Orzeł Parysów - Sęp: pierwsze punkty na wyjeździe
Kolejny raz niedzielne popołudnie piłkarzom Sępa upłynęło pod znakiem piłki nożnej. Tym razem na godzinę 15:00 zaplanowano wyjazd do Parysowa by tam 120 minut później rozegrać mecz z miejscowym Orłem. Nasz przeciwnik od ośmiu spotkań nie zdołał odnieść zwycięstwa. Raz tylko wywalczony remi zapewnił im punkt co raczej jest dla niego marnym pocieszeniem. Przed 25 kolejką spotkań parysowianie zajmowali przedostatnią pozycję w tabeli co skłaniało do tego by to gości stawiać w roli faworyta. Sęp jednak jeszcze w tej rundzie nie wygrał na wyjeździe...
Spotkanie z Orłem miało być tym, po którym żelechowianie będą się cieszyli z pierwszych punktów zdobytych na boisku rywala. Chociaż Parysów zajmuje przedostatnią lokatę w tabeli, mecz do łatwych nie należał. W pierwszych 45 minutach to goście byli częściej w posiadaniu piłki. Niestety próby jakiegokolwiek zagrożenia bramce Orła nie udawały się. Większość akcji ofensywnych Sępa była zatrzymywana przez obrońców. Wszelkie próby dośrodkowania nie przynosiły rezultatów a uderzona piłka mijała światło bramki.
Sęp Żelechów: bramka: G. Frankowski - obrona: Ł. Zawadzki, J. Łukasiak, M. Jaśkiewicz, J. Gajownik - pomoc: P. Mądry, A. Kocielnik, M. Sągol, K. Skwarek (60' - M. Sudowski) - atak: M. Soszka (80' - A. Kosyra) M. R. Skwarek
Gospodarze starali się szybko wyprowadzać kontrataki. Kilka razy zrobiło się naprawdę gorąco pod bramką Frankowskiego jednak szczęście było po stronie naszego golkipera. Pierwsza połowa dobiegała końca i nic nie wskazywała no to by rezultat miał sie zmienić. Tymczasem piłka zostaje dograna do M. Soszki. Zawodnik Sępa próbując przedrzeć się prawą stroną boiska zostaje sfaulowany. Do piłki ustawionej na 25 metrze podchodzi P. Mądry. Uderza w krótki róg ale bramkarzowi z Parysowa nie udaje się jej wyłapać - pada bramka! W 41 minucie goście wychodzą na prowadzenie.

▸ Lista zadań:
1. Wyodrębnij z relacji meczowej fragment od „Orzeł Parysów - Sęp: pierwsze” do „wygrał na wyjeździe...” włącznie.
2. Przetłumacz na angielski to zdanie z relacji meczowej: „W pierwszych 45 minutach to goście byli częściej w posiadaniu piłki.”
Wiersze nie mają żadnego związku z relacją meczową.

▸ Zestawienie danych:
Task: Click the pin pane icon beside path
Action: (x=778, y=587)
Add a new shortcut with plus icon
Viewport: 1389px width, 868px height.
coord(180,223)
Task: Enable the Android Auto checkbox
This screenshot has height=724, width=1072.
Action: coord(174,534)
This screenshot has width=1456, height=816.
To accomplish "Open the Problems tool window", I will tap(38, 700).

---

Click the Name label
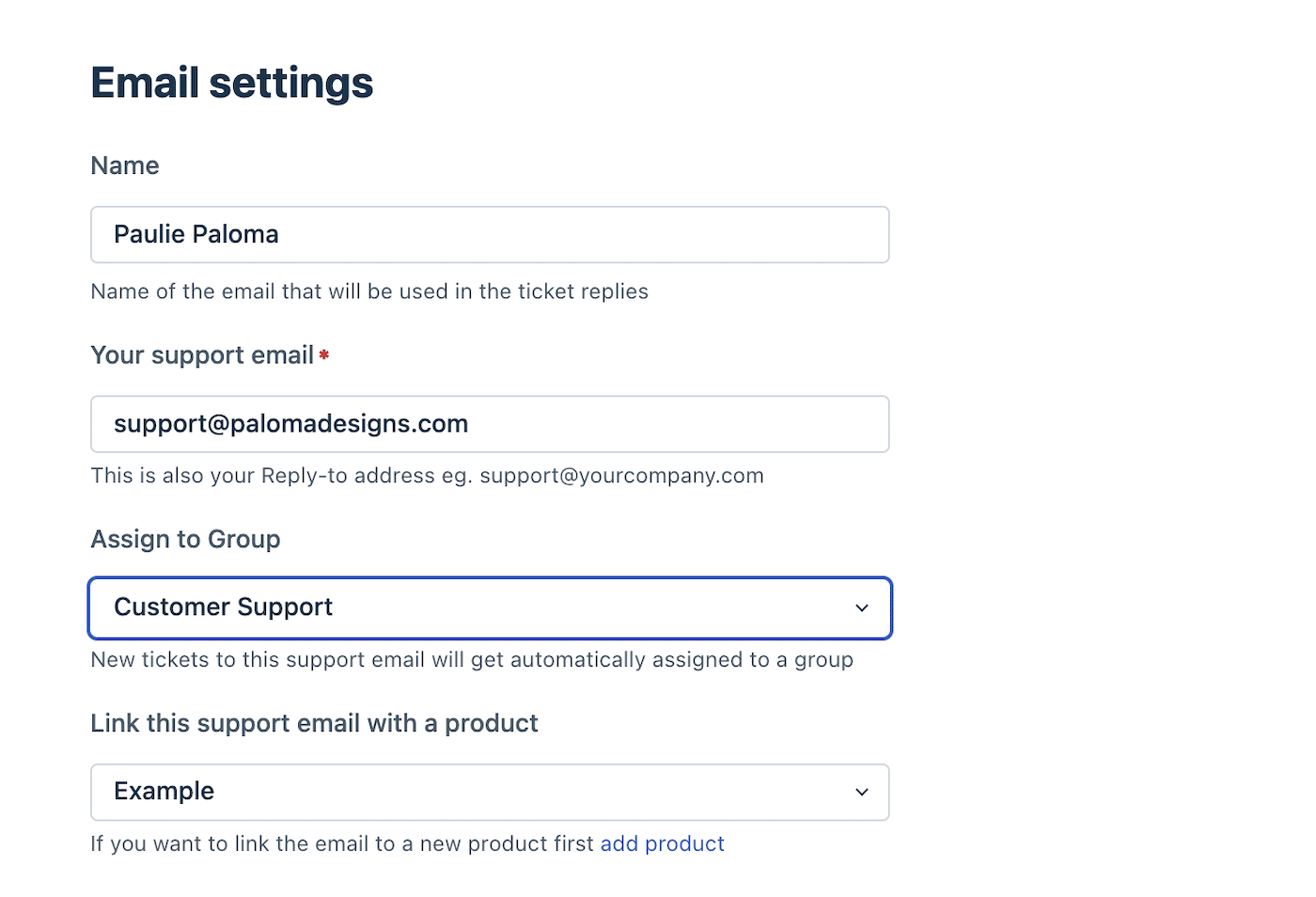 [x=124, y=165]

---

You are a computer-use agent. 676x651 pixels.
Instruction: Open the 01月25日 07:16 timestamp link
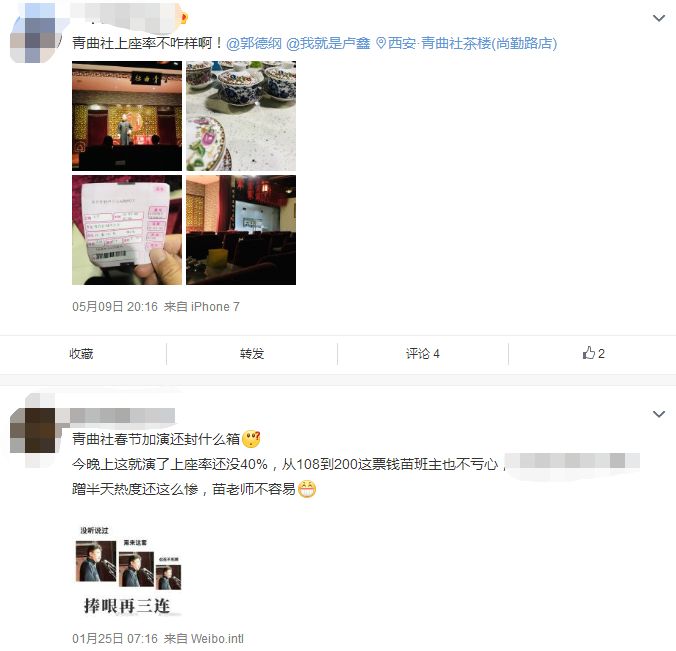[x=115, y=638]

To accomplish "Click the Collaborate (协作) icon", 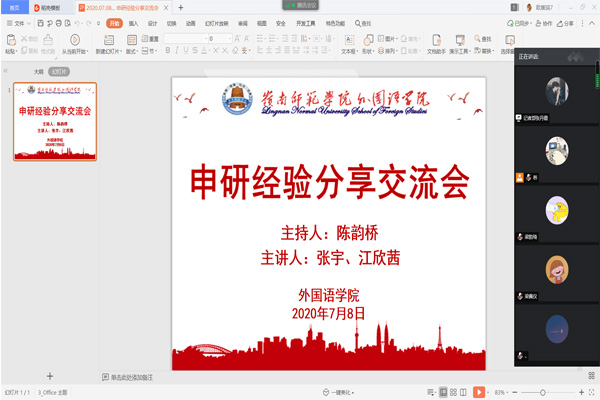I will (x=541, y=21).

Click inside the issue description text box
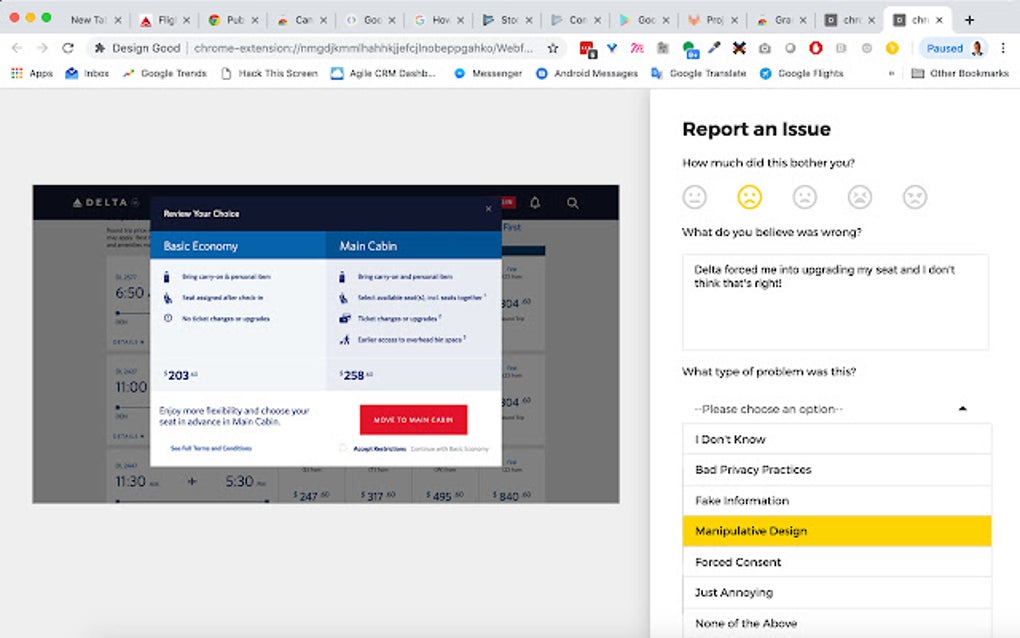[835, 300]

▸ Odpowiedzi:
1.
Orzeł Parysów - Sęp: pierwsze punkty na wyjeździe
Kolejny raz niedzielne popołudnie piłkarzom Sępa upłynęło pod znakiem piłki nożnej. Tym razem na godzinę 15:00 zaplanowano wyjazd do Parysowa by tam 120 minut później rozegrać mecz z miejscowym Orłem. Nasz przeciwnik od ośmiu spotkań nie zdołał odnieść zwycięstwa. Raz tylko wywalczony remi zapewnił im punkt co raczej jest dla niego marnym pocieszeniem. Przed 25 kolejką spotkań parysowianie zajmowali przedostatnią pozycję w tabeli co skłaniało do tego by to gości stawiać w roli faworyta. Sęp jednak jeszcze w tej rundzie nie wygrał na wyjeździe...

2. In the first 45 minutes, it was the visitors who had more of the ball.